I was going to say I'd challenge him. Hah. Because I can do that, here. Maybe I could, if we were both grown... or if Eustace wasn't such a nancy. I suppose that's unfair. After all, he has lived with Alberta and Harold his entire life. I was an ass myself, and at least he's never sold anyone out to their worst enemy.
Peter says I need to think of myself, rather than worrying about him and Lucy and Susan. I told him not be a ninny, I wasn't worrying about Susan. But I know what he means. I think I'm really all right. I feel as if we accomplished what we were meant to do with Caspian. He's on the throne now, and he will rule well. We couldn't have hung around, a group of Kings and Queens right out of history, ruling the kingdom for him.
If and when Lu and I go back, I think it will be the last time for us as well... and it will be all right.
LUCY
I've dreaded going away to school for years, but I barely noticed it now that it's happened, I've been so caught up with Narnia. There's been so much to process that it's occupied all my brain-space. Although I like it here, I'm rather looking forward to going home, so that I can sit, and think, and talk with Peter and Edmund. I would talk with Susan, but Susan... she doesn't talk anymore.

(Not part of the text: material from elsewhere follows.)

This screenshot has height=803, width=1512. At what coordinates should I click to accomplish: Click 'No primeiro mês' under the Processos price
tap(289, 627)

Well, that's not entirely true. She talks a good deal really, but she doesn't say much. It's very odd. And she runs around a good bit with the other girls—the silly ones, who roll their waistbands up to shorten their skirts, and wear lipstick after school. Sometimes she will sit and talk with me, but it isn't very often, and never when her friends are there. Mother says that Susan is just becoming a lady, but I remember when Susan began to "become a lady" last time, and it was nothing like this!

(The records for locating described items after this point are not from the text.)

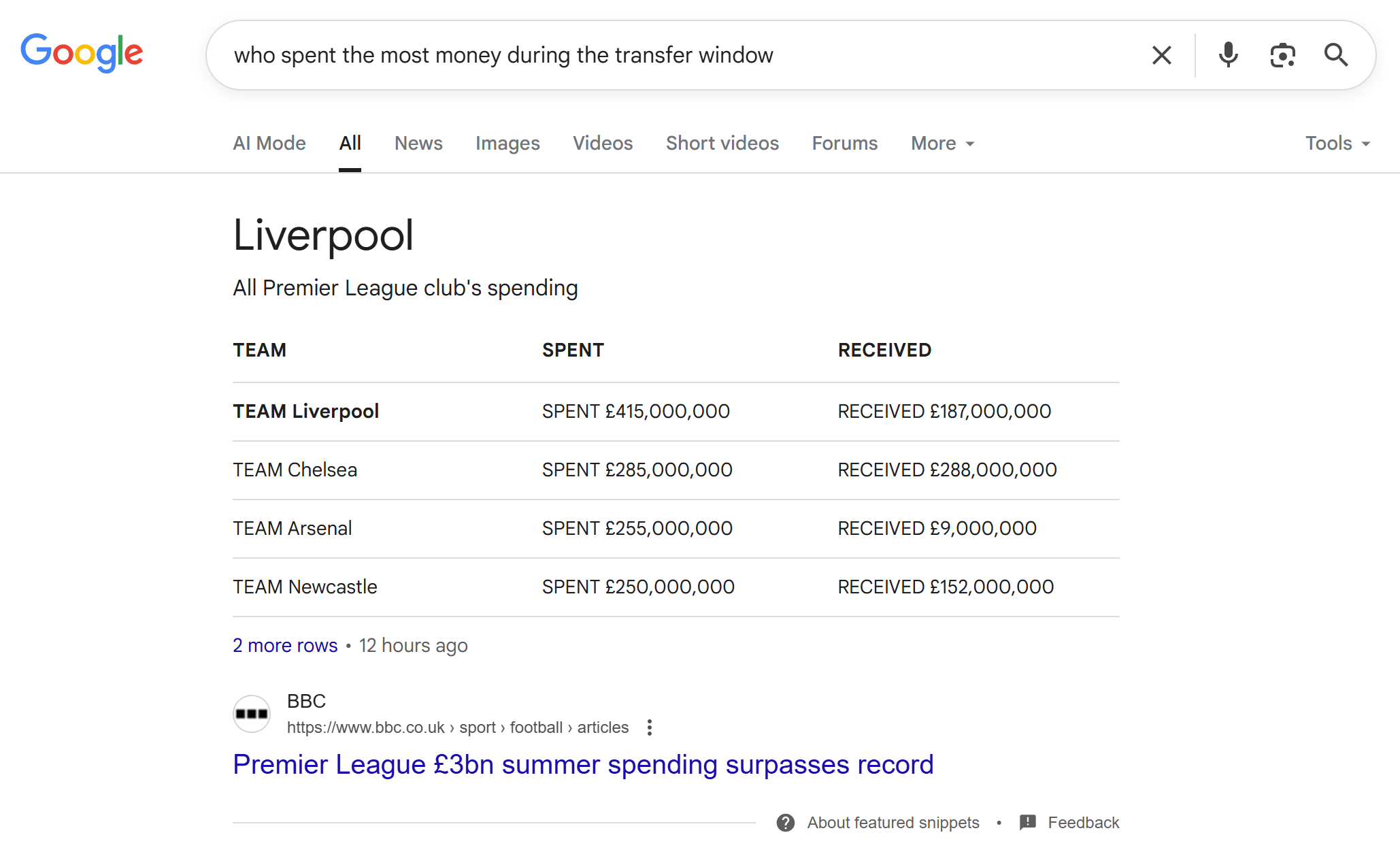Screen dimensions: 1400x852
Task: Click the search magnifier icon
Action: (x=1335, y=55)
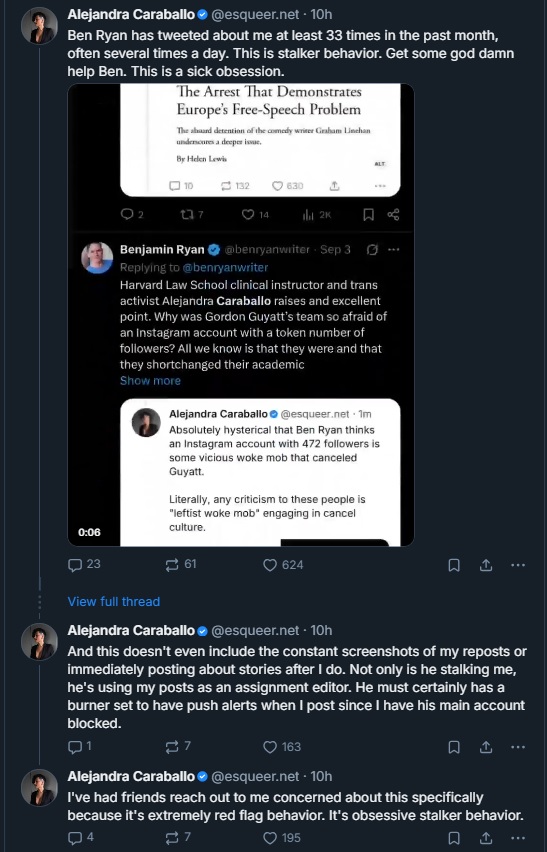Image resolution: width=547 pixels, height=852 pixels.
Task: Bookmark the third post about red flag behavior
Action: [454, 838]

I get up every morning to greet the sun, though I can't play my flute here to welcome the sunrise. Our dorm has an eastern window, and I imagine, for a moment, that I am standing on the eastern balcony of Cair Paravel. I can pretend that I am gazing out over my seas, watching for the gold that tints the sky... and then, as the sun breaks through, for an instant I can almost see the face of Aslan smiling at me.